Eu nunca tinha visto falar em peixe elétrico. Era a primeira vez que ouvia aquilo e ele continuava:
- Basta a senhora passar um pouquinho de banha do peixe elétrico que sua doença será imediatamente curada.
Conversa fiada - pensava eu. Há doenças que os médicos passam anos e não conseguem curar, imaginem se curar com uma banha de peixe.
Procurei muito ver o dito peixe. Estava escondido numa caixa. eu só conseguia ver frascos de remédios, ou supostos remédios.
O homem falava, falava, falava, mas não estava conseguindo vender nada.
- Um custa 3 e dois custam apenas 5 reais -dizia o homem. Comprando
Só então ele abriu a tampa da caixa de ferro. Era uma caixa cheia de água. Cheguei mais perto e vi um peixinho pequeno como se fosse uma cobra, nadando na água.
Mentira desgraçada - pensei - um peixinho deste tamanho vai dar choque
- Olha aí, meus senhores, vamos comprar o remédio milagroso. Tão milagroso como o peixe elétrico. Está barato, muito barato. Quem comprar 2 tem o direito de levar um choquinho, comprando 3 leva dois choquinhos.
Daí a pouco ele começou a vender os produtos, mas as pessoas meio ressabiadas compravam somente um. Ou com medo de não curar nada, ou com medo de gastar o dinheiro à toa.
Eu, doido pra ver alguém levar um choquinho daquele peixinho pra ver se era mesmo de verdade.
Mais tarde um sujeitão comprou três frasquinhos e fazia questão de levar os dois choquinhos.
Fiquei todo curioso, até que enfim eu ia ver o peixinho elétrico de mentira funcionar.

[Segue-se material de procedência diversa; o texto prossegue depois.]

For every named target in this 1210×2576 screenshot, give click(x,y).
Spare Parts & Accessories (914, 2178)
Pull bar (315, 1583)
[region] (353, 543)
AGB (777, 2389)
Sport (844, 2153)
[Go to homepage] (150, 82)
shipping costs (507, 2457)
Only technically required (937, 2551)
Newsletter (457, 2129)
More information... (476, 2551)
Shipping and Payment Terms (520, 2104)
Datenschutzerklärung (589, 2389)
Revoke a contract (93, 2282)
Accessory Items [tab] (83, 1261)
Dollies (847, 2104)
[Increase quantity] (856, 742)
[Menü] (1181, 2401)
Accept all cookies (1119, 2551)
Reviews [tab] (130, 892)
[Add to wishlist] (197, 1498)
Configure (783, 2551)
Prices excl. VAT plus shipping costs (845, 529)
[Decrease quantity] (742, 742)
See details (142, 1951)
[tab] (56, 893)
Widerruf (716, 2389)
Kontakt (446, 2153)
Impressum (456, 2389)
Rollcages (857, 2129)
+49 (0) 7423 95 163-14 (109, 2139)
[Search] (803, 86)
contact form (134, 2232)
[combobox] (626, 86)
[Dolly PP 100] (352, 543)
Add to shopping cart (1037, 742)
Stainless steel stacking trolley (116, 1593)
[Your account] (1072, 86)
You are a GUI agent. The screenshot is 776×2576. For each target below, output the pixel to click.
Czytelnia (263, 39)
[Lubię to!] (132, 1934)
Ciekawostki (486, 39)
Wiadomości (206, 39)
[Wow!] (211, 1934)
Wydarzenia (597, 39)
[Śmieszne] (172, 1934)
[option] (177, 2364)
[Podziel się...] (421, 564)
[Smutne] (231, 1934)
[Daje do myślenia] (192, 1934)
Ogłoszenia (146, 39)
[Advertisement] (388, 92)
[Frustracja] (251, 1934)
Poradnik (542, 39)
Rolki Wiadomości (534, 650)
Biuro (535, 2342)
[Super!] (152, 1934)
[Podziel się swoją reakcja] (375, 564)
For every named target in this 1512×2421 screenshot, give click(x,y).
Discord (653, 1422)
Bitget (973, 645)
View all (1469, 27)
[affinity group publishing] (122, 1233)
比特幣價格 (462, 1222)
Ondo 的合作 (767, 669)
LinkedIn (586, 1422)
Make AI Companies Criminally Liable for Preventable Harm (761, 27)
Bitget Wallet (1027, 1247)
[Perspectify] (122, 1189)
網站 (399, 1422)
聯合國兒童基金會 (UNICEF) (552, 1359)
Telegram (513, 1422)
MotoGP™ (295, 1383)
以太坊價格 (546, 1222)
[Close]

O homem da cobra ajeitou o senhor bem no centro da roda, perto da caixa do peixe, pegou os dois plugues, colocou-os entre os dois braços do sujeito e pediu que ele fechas
se os braços.
Eu não perdia um detalhe do evento, agora eu ia desmascarar aquele safado do homem da cobra. Peixe elétrico...
O homem ficou com os dois braços fechados e com os fios entre eles. As outras pontas do fio estavam no chão, enquanto o homem fazia sua propaganda.
- Agora, meus senhores e senhoras, vou demonstrar a validade do banha do peixe elétrico. Este senhor comprou três frascos do remédio e merece levar os dois choques. Observem bem, senhores e senhoras, a força deste peixinho.
Pegou os fios, olhou bem para o homem,olhou para o peixe.
O comprador olhava o peixe e parecia ter lá suas dúvidas. Estava calmo e parado, esperando o momento de receber o choquinho.
De repente o homem da cobra ligou os dois fios no peixe.
Truumm...O homem deu um solavanco, um pulo enorme, esbugalhou os olhos, soltou os fios, correu a uns dois metros do peixe, bufava e berrava:
- Caramba! Isto lá é um choquinho? Isto é uma usina elétrica.
O homem da cobra não se deu por achado e continuou:
- A banha do peixe elétrico cura sarna,sarampo, mau olhado etc. Quem comprar três frasquinhos tem direito a levar dois choquinhos do peixe. Aquele senhor ali comprou 3, já levou um choquinho, tem direito a levar outro de graça. É um brinde da casa.
- Por favor, senhor, pode se achegar aqui de novo.
- Se achegar aí?...Lá vou eu levar mais um choque desta bomba atômica nada.
- O senhor tem o direito de levar outro choquinho de l50 volts, por favor, moço, venha tomá-lo de graça.
- Quem vai tomar é a mãe, eu não.
Saiu dali pisando duro e se mandou.
Eu fiquei lá mais um pouco vendo se mais alguém iria se danar ali, mas não apareceu mais ninguém disposto.
E eu, que pegava meia dúzia em cada mão, fui saindo de fininho, sem nem triscar em um peixinho, quanto mais pegar seis.